Habían ido al burdel de Pucha Vittini, apodada Puchita Brazobán, una vieja casa con balcones y un jardín seco, un burdel frecuentado por caliés, gente vinculada al gobierno y al SIM, para el que, según rumores, trabajaba también esa vieja malhablada y simpática que era Pucha, ascendida en la jerarquía de su oficio a administradora y regenta de putas, después de haberlo sido ella misma en los burdeles de la calle Dos, desde muy joven y con éxito. Los recibió en la puerta y saludó a Johnny Abbes y al mayor Figueroa Carrión como a viejos amigos. A Amadito le cogió la barbilla: «¡Qué papacito!». Los guió hasta el segundo piso y los hizo sentar en una mesita junto al bar. Johnny Abbes pidió que trajera a Juanito Caminante.
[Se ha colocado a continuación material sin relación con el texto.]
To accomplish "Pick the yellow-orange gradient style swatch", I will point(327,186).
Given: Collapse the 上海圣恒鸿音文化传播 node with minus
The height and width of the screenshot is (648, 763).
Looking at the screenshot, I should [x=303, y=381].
– Sólo después de un buen rato caí que era el whisky, mi coronel -confesó Amadito-. Johnny Walker. Juanito Caminante. Facilísimo y no me daba cuenta.

– Esto es mejor que los psiquiatras -dijo el coronel-. Sin Juanito Caminante yo no mantendría el equilibrio mental, lo más importante en mi trabajo. Para hacerlo bien, hay que tener serenidad, sangre fría, cojones helados. No mezclar nunca las emociones con el razonamiento.

No había clientes todavía, salvo un calvito con anteojos, sentado en el mostrador, bebiendo una cerveza. En la vellonera tocaban un bolero y Amadito reconoció la voz densa de Toña la Negra. El mayor Figueroa Carrión se puso de pie y fue a sacar a bailar a una de las mujeres que cuchicheaban en un rincón, bajo un gran cartel de una película mexicana con Libertad Lamarque y Tito Guizar.

– Usted tiene nervios bien templados -aprobó el coronel Abbes García-. No todos los oficiales son así. He visto a muchos bravos que, en la hora crítica, se despintan. Los he visto cagarse de miedo. Porque, aunque nadie se lo crea, para matar se necesitan más huevos que para morir.